The release of Dystopia Version 1 prompted PC Zone to give the mod coverage in their “Freeplay” section. In the article the writer praised it for “translating that dirty ‘hi-tech low-life’ [Cyberpunk] chestnut into a balanced multiplayer game” and goes on to compare the cyberspace in Dystopia to Tron “the Tron-like representation of cyberspace”. The article noted how the mod wasn't “instantly accessible, but it makes sense, it works and it's a lot of fun” before ending the article with “Get it before it goes commercial..” PC Zone also named it as one of their Top 5 mods of 2007, along with Minerva 3: Metastasis.

In their review of Dystopia Version 1, Planet Half-life praised Dystopia as being “the first real quality Half-Life 2 mod to come out after its launch in 2004.” The review did express some concerns of Dystopia's difficulty, “it's still not the easiest mod to get the hang of” and how new players could find the mod difficult to learn, “the chief problem with the mod is that it's difficult for new players to get a hang of all the map objectives”.
The release of Dystopia Version 1 was covered on Destructoid where they described Dystopia as “the user-created mod that is everything that Microsoft's Shadowrun hopes to be”. Dystopia is the IGN editor Ferret, choice for Multiplayer mod, in IGN's Gamers Arsenal.

Two of Dystopia's developers, Dustin "Teddy" Hulm and Robert "Fuzzy" Crouch were interviewed on the Australian video game television program, Good Game. Dystopia hosted a release broadcast with DJ Wheat for the version 1.2 steamworks release. In the release party two of Dystopia's developers took part in a question and answer section with questions from the listeners and from DJ Wheat. The broadcast finished with a live broadcast of a scrim between two of Dystopia's clans.
Dystopia has been downloaded over 200,000 times from popular video game file host Filefront with over 125,000 downloads from FilePlanet, 40,000+ downloads from XFire and over 10,000 downloads from FileShack.

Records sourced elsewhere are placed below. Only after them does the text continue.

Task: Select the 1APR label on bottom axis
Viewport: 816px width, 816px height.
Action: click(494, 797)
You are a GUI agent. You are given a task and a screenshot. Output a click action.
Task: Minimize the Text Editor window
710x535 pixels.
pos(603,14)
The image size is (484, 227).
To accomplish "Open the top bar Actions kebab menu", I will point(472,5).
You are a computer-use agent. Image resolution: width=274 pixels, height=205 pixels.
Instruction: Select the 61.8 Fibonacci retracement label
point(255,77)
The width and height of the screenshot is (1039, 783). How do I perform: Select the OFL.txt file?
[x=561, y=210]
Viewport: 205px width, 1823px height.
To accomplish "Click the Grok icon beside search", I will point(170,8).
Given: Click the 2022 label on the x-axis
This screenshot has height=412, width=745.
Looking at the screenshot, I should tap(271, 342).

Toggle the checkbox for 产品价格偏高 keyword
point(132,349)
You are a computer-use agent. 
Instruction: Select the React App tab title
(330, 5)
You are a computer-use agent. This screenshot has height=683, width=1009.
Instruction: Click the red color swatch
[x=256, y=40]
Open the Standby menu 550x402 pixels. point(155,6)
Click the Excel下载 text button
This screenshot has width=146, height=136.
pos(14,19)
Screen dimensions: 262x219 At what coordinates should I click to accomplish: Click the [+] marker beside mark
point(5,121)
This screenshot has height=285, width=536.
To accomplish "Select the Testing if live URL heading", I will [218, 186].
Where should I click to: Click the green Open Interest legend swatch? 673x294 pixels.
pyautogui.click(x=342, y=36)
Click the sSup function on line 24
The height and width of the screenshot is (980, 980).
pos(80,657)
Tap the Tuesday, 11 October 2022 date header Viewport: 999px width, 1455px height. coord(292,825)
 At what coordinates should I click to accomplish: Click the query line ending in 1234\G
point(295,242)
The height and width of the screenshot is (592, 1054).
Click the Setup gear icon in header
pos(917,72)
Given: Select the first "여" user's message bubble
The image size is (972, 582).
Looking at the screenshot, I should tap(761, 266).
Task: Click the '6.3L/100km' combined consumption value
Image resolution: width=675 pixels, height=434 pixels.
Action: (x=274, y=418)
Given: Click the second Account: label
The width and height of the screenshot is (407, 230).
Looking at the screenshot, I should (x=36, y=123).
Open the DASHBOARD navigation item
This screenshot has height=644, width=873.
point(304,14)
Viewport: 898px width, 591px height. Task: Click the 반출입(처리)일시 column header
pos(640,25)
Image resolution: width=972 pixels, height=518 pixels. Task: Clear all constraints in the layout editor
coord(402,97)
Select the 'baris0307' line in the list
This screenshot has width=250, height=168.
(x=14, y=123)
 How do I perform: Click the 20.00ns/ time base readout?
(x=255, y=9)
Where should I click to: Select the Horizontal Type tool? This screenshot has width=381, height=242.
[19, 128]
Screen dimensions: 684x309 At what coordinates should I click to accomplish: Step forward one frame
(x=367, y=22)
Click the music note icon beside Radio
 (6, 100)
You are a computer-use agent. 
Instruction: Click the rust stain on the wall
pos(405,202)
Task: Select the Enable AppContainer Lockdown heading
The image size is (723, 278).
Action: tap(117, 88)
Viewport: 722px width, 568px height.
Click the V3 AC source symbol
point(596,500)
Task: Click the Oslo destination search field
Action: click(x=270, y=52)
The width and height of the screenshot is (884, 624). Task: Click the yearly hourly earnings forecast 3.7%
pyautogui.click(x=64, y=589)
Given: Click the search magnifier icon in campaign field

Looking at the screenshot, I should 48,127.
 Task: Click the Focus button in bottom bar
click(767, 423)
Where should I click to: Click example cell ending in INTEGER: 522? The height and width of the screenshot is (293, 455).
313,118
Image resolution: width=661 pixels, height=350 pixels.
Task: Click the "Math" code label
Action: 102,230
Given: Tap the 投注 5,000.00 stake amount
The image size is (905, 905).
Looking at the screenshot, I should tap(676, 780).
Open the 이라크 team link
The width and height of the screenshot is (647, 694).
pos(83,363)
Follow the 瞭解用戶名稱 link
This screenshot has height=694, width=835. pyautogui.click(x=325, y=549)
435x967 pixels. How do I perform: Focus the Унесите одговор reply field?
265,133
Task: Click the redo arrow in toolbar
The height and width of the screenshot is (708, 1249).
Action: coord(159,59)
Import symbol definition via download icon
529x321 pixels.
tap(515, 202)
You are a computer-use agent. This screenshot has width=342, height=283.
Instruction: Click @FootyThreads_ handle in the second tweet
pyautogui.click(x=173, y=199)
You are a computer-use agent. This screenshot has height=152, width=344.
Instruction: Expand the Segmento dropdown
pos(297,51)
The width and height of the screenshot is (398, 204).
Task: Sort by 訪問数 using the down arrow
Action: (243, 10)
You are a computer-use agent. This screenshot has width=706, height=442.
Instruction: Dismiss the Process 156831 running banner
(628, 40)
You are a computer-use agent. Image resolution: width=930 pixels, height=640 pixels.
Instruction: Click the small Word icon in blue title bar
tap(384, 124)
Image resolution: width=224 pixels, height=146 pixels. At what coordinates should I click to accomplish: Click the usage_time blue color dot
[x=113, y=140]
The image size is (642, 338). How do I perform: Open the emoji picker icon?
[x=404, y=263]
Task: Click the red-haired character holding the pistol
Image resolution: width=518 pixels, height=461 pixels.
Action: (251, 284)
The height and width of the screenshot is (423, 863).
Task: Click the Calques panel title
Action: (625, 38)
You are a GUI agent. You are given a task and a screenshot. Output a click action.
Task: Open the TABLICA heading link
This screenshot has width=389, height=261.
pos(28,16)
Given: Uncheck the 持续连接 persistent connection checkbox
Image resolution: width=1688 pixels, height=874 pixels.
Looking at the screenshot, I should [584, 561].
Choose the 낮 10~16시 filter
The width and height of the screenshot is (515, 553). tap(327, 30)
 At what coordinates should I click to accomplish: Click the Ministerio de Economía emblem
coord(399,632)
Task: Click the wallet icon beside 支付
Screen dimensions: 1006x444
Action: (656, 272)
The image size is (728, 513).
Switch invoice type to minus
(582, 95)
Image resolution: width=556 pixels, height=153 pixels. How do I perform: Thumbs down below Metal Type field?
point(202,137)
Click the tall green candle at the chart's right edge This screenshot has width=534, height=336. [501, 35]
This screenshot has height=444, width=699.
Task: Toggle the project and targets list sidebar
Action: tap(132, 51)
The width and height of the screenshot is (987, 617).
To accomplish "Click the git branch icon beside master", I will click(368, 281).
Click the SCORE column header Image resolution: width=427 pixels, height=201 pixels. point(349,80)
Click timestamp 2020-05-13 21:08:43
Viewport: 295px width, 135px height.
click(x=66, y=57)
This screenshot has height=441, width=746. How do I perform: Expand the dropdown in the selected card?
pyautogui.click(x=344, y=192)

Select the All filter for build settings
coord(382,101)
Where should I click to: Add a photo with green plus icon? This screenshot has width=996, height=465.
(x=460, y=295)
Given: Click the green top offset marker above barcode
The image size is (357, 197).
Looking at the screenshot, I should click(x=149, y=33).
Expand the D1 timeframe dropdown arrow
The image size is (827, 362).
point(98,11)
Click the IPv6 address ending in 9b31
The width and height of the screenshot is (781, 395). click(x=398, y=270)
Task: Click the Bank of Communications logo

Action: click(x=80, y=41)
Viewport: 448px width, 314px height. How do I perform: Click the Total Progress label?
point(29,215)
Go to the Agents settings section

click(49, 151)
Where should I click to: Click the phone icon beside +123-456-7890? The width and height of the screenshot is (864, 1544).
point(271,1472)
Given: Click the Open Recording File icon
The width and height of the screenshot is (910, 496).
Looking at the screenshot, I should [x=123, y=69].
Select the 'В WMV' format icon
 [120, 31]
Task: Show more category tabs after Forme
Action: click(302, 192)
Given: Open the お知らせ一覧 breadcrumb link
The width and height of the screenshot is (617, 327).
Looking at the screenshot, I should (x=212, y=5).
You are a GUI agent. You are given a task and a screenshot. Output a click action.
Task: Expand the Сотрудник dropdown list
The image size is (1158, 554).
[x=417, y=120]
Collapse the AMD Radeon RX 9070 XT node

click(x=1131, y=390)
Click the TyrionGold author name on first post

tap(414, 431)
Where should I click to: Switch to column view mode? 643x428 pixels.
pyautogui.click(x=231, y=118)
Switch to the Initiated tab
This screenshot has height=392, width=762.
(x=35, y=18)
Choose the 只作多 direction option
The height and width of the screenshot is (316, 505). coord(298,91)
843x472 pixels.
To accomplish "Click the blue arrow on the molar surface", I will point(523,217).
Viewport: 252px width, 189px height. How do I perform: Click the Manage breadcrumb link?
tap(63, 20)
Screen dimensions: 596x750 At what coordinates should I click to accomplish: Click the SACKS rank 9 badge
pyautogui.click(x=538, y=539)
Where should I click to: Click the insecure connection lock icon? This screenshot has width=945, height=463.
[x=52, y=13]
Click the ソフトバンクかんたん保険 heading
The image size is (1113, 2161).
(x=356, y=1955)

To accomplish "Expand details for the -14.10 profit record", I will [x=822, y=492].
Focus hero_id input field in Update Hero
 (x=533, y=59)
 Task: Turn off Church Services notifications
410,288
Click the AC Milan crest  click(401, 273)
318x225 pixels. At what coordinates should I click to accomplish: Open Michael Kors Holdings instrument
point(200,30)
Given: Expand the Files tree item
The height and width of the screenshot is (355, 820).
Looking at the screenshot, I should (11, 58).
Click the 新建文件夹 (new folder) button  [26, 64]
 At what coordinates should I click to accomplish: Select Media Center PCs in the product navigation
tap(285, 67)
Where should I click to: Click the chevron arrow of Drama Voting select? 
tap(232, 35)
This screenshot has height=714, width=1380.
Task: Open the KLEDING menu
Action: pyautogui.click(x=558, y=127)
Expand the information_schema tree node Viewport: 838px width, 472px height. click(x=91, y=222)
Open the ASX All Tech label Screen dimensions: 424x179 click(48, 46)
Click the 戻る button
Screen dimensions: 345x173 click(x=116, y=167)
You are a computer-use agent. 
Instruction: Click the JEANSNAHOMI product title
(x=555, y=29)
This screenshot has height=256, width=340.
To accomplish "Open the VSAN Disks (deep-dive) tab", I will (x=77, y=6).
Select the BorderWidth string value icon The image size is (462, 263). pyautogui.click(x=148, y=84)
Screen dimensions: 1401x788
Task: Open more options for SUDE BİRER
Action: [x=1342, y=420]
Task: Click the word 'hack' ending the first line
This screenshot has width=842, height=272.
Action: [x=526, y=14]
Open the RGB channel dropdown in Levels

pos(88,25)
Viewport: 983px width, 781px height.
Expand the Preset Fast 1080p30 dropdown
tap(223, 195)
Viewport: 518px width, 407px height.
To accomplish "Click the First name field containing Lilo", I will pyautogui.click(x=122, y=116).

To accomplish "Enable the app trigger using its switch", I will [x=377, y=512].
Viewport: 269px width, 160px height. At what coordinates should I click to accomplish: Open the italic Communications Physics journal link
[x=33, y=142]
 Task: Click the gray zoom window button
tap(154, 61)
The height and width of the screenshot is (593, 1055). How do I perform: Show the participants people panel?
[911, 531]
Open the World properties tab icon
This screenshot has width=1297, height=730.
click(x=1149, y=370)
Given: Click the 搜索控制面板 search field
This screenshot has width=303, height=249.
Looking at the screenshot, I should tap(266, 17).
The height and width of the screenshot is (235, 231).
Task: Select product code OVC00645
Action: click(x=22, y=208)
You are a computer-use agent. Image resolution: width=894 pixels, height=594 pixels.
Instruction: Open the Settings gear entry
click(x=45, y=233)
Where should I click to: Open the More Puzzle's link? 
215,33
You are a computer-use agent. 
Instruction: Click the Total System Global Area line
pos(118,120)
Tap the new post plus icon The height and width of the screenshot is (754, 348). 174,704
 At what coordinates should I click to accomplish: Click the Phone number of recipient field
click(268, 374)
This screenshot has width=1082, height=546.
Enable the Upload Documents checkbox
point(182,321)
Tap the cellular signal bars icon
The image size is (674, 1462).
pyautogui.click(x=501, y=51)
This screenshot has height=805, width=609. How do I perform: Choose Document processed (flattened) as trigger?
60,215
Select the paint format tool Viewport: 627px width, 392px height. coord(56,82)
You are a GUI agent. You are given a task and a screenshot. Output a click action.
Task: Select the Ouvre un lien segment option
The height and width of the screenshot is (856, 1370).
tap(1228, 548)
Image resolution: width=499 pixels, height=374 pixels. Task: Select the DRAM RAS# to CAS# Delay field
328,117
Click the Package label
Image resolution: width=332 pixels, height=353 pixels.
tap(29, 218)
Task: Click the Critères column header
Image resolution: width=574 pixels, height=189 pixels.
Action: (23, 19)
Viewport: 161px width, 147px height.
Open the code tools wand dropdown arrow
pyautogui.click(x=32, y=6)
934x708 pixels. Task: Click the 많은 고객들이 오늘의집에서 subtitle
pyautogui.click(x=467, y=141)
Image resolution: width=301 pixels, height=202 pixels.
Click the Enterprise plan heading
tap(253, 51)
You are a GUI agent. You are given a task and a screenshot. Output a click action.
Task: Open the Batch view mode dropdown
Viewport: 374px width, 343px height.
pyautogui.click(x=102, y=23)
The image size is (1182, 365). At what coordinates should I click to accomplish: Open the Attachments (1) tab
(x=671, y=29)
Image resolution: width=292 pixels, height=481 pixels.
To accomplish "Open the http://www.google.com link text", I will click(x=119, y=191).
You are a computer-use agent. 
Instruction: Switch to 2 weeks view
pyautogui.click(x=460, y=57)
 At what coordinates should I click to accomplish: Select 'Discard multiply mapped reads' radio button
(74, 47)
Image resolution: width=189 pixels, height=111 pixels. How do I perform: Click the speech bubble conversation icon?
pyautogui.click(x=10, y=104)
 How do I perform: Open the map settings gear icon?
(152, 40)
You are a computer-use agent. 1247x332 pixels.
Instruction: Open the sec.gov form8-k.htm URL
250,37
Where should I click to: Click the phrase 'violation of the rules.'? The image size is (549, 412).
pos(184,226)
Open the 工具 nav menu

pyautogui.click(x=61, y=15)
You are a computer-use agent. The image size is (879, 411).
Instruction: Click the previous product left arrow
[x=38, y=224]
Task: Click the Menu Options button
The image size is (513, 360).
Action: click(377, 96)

Dystopia was featured in a blog post by Cyberpunk 2077 and The Witcher developers CD Projekt Red. The blog post titled "Recipes for kick-ass cyberpunk games" covered 3 of their favourite features from Dystopia as well as going into basic details about the game, finishing up the blog post with a link to the game's website encouraging readers to try it for themselves.

===Awards===
Dystopia has received various awards by gaming websites since its original release. Independent modding site Mod DB, awarded Dystopia its Originality Award in August 2005 and two months later it was awarded, Mod of the Month for the month of October. Three months after its original release, Dystopia was named the best Action Mod in Mod DB's Mod of the year 2005, also coming third in the overall competition. In both the 2006 and 2008 Mod of the Year awards Dystopia received an “Honorable Mention” and in the 2008 Mod of the Year Awards it was nominated for “Best Original Art Direction in a Total Conversion”. Other awards Dystopia has received include Best Mod for Half-Life 2 in the 2006 Independent Games Festival's Modding Competition and a Bronze Award for Best Source mod of 2007 from Steamfriends.com.